Rigas and his son were convicted of all 15 securities fraud charges against them and other counts. Another Rigas son, Michael, was acquitted of conspiracy charges in the partial verdict; the jury was undecided on most of the remaining counts against him.
Former Adelphia assistant treasurer Michael Mulcahey was found not guilty of conspiracy and securities fraud.
John Rigas, 79, and Timothy Rigas each face 30 years in prison on the most serious charge, bank fraud.
John Rigas showed no reaction to the verdict, leaning forward in his chair and looking down at the table.
The jurors returned the partial verdict after telling the judge they were having trouble reaching a decision on some counts at the fraud trial. They had asked for guidance on how to reach a decision without revealing how they were split.
The judge told them he would accept a partial verdict. It was the eighth day of deliberations following a three-month trial.
Judge Leonard Sand said he would give further instructions Friday on the undecided counts. He sent jurors home for the day and instructed them not to listen to media coverage of the case.
The Rigases and former assistant treasurer Mulcahey were charged with hiding $2.3 billion in debt at the cable company, deceiving investors and stealing company cash to line their own pockets.
Jurors were weighing 23 charges against each of the defendants.
The elder Rigas founded the company in 1952 in tiny Coudersport, Pa., and turned it into one of the nation's largest cable firms.
While most of the alleged fraud took its form in hidden debt, the trial was also notable for examples of the eye-popping personal luxury that has marked other white-collar trials.
Prosecutor Christopher Clark led off his closing argument by saying John Rigas had ordered two Christmas trees flown to New York, at a cost of $6,000, for his daughter.
Rigas also ordered up 17 company cars and the company purchase of 3,600 acres of timberland at a cost of $26 million to preserve the pristine view outside his Coudersport home.
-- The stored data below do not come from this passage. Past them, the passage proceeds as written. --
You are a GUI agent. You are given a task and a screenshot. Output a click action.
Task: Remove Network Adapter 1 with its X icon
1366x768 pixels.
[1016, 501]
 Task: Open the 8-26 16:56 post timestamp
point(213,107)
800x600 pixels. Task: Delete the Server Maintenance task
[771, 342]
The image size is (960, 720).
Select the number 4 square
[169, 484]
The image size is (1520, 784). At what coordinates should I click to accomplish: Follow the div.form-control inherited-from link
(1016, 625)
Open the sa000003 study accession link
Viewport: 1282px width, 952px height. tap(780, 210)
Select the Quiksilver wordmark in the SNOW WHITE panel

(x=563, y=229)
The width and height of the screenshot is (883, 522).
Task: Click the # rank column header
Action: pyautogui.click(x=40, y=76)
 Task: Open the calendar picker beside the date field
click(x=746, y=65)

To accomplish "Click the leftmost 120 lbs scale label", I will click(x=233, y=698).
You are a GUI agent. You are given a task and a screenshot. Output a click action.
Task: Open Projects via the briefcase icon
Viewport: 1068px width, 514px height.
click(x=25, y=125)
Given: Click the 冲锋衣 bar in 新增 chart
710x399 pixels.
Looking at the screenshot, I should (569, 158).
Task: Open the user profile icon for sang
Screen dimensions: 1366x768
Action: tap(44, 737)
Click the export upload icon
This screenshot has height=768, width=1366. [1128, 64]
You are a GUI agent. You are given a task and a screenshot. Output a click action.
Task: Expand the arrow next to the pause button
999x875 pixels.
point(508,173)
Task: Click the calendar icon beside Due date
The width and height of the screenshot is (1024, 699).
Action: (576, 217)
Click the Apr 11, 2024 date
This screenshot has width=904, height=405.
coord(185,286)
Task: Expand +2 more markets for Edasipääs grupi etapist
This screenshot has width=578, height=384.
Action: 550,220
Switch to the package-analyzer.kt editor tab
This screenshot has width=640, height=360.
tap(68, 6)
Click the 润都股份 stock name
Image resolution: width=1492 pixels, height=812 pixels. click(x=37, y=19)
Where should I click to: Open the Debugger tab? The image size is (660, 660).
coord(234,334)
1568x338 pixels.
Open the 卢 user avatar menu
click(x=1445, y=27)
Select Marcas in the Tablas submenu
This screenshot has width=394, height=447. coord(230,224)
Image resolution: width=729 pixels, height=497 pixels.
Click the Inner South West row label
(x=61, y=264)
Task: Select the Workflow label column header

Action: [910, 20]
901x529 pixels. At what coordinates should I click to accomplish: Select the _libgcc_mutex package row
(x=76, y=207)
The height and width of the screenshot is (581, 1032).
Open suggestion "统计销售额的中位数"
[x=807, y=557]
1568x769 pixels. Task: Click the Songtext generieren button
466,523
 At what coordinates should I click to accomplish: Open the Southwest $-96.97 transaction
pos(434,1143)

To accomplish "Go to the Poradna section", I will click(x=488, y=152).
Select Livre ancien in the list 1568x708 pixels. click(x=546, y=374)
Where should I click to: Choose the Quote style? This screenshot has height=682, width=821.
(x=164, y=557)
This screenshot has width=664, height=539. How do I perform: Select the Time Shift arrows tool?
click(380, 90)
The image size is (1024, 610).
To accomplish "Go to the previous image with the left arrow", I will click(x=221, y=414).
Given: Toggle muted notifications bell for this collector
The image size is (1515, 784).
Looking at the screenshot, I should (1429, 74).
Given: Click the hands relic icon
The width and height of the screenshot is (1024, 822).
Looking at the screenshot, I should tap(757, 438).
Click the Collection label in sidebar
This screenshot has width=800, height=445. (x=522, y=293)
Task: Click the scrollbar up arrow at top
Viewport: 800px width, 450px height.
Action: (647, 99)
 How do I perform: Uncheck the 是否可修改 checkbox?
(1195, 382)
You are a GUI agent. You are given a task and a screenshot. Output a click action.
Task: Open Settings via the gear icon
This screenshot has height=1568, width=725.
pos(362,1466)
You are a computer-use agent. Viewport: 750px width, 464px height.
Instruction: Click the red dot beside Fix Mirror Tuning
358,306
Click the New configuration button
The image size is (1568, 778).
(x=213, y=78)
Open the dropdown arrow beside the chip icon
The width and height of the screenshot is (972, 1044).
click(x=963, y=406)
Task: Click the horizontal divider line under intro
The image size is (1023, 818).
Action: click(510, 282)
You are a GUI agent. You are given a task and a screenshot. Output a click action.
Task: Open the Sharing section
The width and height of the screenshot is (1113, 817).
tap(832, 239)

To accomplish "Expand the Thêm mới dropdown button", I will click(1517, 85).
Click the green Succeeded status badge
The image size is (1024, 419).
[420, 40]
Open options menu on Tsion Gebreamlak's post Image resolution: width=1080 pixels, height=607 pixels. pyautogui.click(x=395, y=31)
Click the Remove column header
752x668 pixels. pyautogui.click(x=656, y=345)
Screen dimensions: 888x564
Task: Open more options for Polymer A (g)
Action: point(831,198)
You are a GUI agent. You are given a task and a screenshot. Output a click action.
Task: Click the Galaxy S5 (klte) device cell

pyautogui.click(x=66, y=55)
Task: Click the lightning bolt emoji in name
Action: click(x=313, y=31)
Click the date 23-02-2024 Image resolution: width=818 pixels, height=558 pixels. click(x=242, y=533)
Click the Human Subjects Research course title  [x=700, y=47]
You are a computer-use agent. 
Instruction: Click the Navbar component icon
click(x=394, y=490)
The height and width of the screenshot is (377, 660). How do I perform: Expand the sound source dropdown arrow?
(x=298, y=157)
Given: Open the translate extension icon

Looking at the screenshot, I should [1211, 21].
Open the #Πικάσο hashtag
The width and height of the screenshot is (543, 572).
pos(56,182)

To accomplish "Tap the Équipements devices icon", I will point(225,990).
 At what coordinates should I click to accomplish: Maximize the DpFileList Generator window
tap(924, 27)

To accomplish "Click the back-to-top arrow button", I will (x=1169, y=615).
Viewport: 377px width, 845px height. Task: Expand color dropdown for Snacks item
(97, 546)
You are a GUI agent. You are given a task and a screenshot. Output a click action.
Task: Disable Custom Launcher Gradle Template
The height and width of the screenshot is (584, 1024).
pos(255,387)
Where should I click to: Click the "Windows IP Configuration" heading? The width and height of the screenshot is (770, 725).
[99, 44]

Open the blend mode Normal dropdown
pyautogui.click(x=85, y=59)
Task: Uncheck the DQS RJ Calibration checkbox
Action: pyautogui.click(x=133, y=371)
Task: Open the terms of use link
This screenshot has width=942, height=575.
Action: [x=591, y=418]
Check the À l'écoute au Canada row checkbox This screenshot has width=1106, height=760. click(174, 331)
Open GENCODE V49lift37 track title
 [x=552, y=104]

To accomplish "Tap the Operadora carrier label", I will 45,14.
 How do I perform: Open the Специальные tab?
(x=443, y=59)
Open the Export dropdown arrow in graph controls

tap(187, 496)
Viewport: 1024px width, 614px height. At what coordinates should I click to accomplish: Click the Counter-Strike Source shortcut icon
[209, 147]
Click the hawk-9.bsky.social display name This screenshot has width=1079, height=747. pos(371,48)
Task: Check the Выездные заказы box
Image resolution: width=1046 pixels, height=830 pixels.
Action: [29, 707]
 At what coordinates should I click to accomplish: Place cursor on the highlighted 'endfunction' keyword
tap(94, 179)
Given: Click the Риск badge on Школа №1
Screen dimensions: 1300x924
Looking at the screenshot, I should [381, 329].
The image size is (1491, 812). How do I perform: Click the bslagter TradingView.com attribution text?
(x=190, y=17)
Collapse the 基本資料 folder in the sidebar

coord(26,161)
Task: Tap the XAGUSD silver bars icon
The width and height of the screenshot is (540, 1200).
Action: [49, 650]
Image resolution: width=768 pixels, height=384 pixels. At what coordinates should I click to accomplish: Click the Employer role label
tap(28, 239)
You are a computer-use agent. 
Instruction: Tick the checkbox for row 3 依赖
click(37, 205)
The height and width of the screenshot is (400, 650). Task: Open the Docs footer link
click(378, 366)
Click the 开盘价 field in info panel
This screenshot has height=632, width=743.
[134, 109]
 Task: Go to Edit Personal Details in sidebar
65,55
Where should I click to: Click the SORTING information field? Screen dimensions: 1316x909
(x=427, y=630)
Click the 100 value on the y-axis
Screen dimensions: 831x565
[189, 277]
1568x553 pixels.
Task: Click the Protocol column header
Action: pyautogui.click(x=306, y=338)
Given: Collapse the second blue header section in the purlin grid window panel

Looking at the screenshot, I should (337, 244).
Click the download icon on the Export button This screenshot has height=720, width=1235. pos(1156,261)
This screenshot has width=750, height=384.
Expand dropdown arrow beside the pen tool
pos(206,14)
The Adelphia founder stole with such gusto from his company, prosecutors said, that Timothy Rigas became concerned and limited his father to withdrawals of $1 million per month.
The prosecution relied heavily on the testimony of two former Adelphia executives, James Brown and Karen Chrosniak, to describe a complex scheme to lie on financial filings and hide Adelphia debt.
But Chrosniak, in tearful testimony, said John Rigas was "basically in the dark" about the company's money problems as its financial filings were being prepared.
In November 2002, Brown pleaded guilty to securities fraud, conspiracy to commit securities fraud and bank fraud in a deal to testify against Rigas family members accused of plundering the company.
The former vice president of finance at Adelphia was the first person to plead guilty in the scandal that authorities say cost investors more than $60 billion.
Rigas and his sons were arrested at their apartment on Manhattan's Upper East Side on July 24, 2002.
The Rigases, who have denied any wrongdoing, have been free on $10 million bail each, secured by cash, land and other property.
At the time of their arrest, Deputy Attorney General Larry Thompson said the Rigas family and others "systematically looted the corporation.
"The defendants intentionally submitted false information to lenders and made false statements to the public in order to maintain their failing company's stock price," he added.
Said Stephen Cutler of the Securities and Exchange Commission at the time, "This case exemplifies the Commission's — and the federal government's — determination to react quickly and forcefully to financial fraud at public companies, and our desire to ensure that officials who perpetrate such fraud will not profit from the behavior and will never again have the opportunity to misuse their positions as corporate officers and directors."
Lawyers for the five former executives have denied that their clients have committed any wrongdoing.
Adelphia filed for Chapter 11 bankruptcy protection June 25, 2002. The Rigases stepped down from board seats and executive posts at the company in May 2002.
CBS News Legal Analyst Andrew Cohen says the father and son will almost certainly spend a significant amount of time in prison unless there is some medical condition that John can point to that would convince a judge to be lenient. But even a lenient judge is going to order some prison time based upon these convictions, says Cohen.